(Items listed in a dataset)
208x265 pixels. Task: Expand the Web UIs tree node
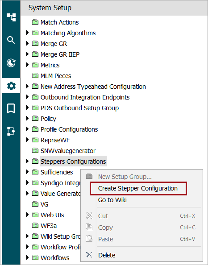pos(27,215)
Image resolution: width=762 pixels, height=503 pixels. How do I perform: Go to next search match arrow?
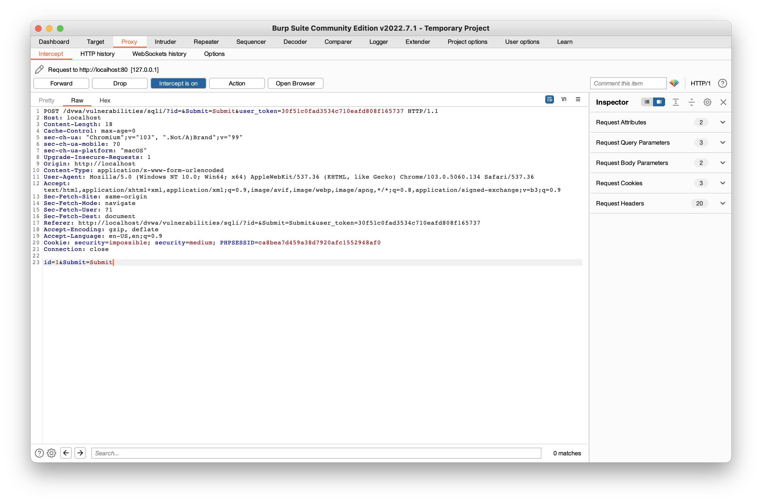coord(80,453)
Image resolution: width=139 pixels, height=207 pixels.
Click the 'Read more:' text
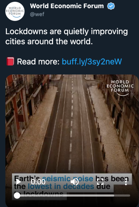click(38, 62)
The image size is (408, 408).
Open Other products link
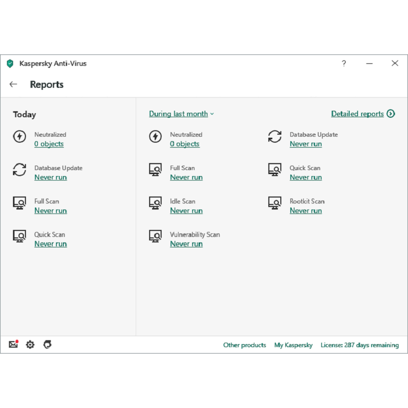click(x=244, y=345)
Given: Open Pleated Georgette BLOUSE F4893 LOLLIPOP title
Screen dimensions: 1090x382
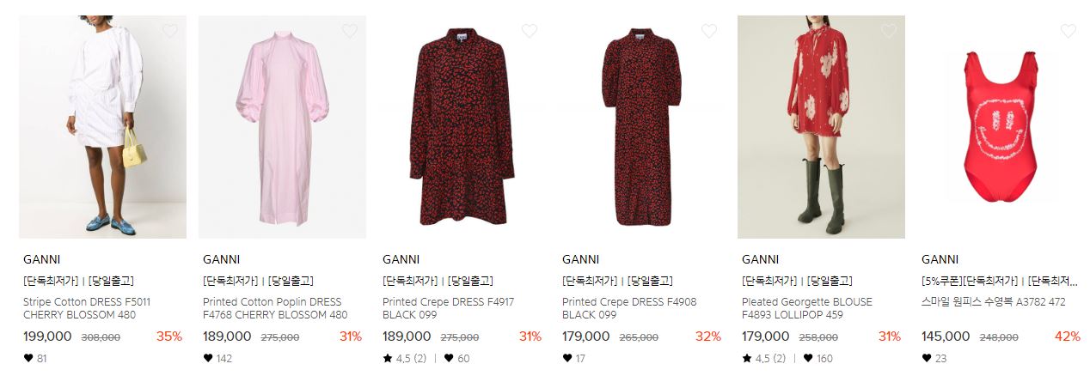Looking at the screenshot, I should coord(807,308).
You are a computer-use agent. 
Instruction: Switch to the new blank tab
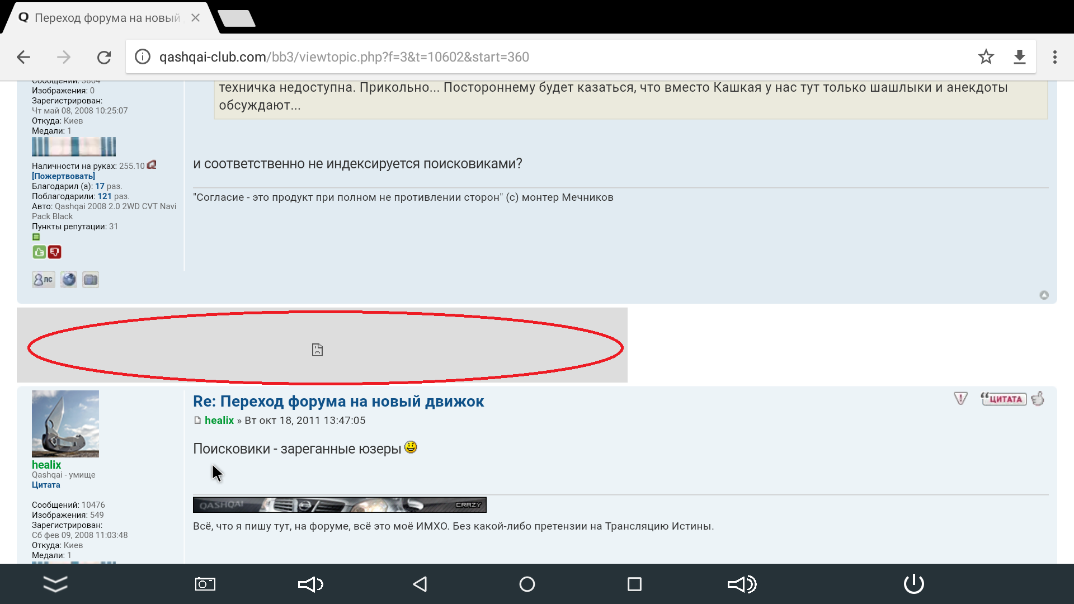(237, 18)
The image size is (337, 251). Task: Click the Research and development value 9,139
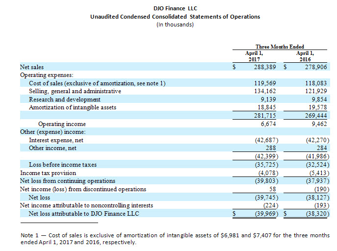[x=270, y=100]
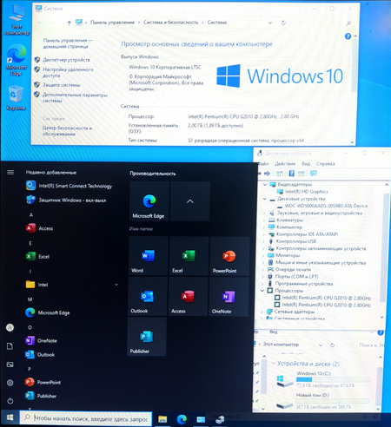Click the taskbar search input box
This screenshot has width=391, height=427.
coord(86,418)
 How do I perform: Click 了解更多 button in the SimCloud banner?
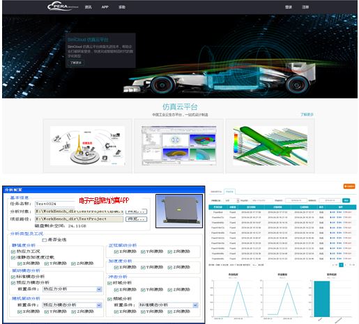[x=76, y=63]

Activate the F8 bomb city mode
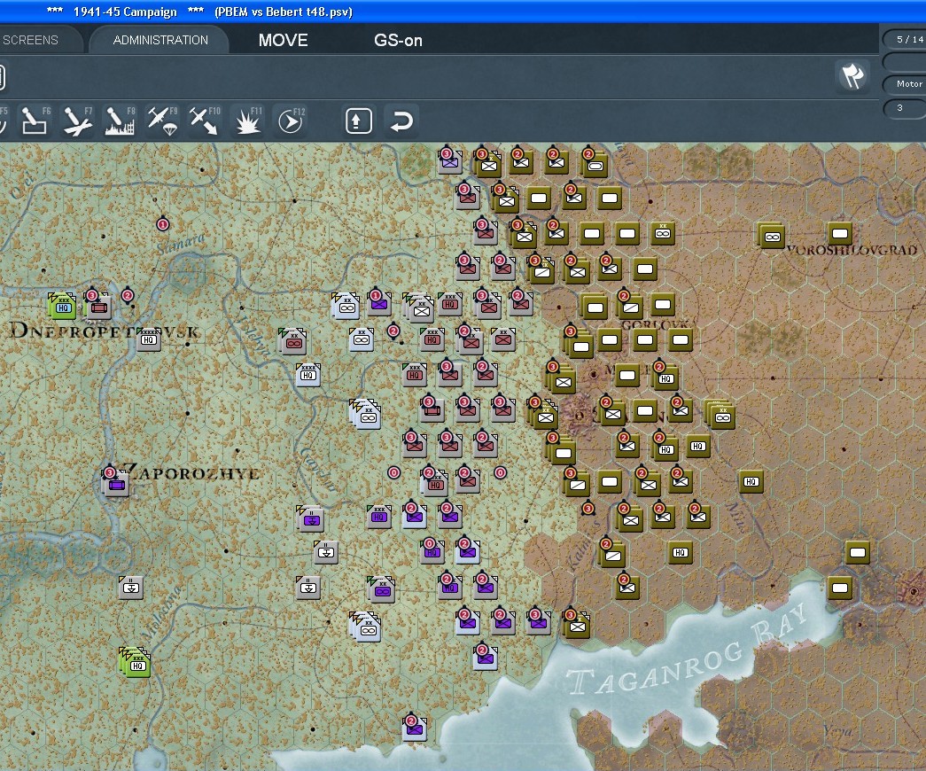point(120,121)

### Set exercise
Rewrite the whole listing above, replacing "Image resolution" with "Picture size" everywhere and keeping everything else the same, but leave out the pictures.

### Solution
208x265 pixels. Task: Expand the Web UIs tree node
pos(27,215)
Picture size: width=762 pixels, height=503 pixels. How do I perform: Go to next search match arrow?
coord(80,453)
Picture size: width=139 pixels, height=207 pixels.
Click the 'Read more:' text
click(38, 62)
The image size is (408, 408).
Open Other products link
click(x=244, y=345)
Given: Open Pleated Georgette BLOUSE F4893 LOLLIPOP title
Screen dimensions: 1090x382
Looking at the screenshot, I should coord(807,308).
You are a computer-use agent. 
Instruction: Switch to the new blank tab
(237, 18)
The image size is (337, 251). Task: Click the Research and development value 9,139
[x=270, y=100]
Click the taskbar search input box
This screenshot has width=391, height=427.
coord(86,418)
 How do I perform: Click 了解更多 button in the SimCloud banner?
[x=76, y=63]

Activate the F8 bomb city mode
point(120,121)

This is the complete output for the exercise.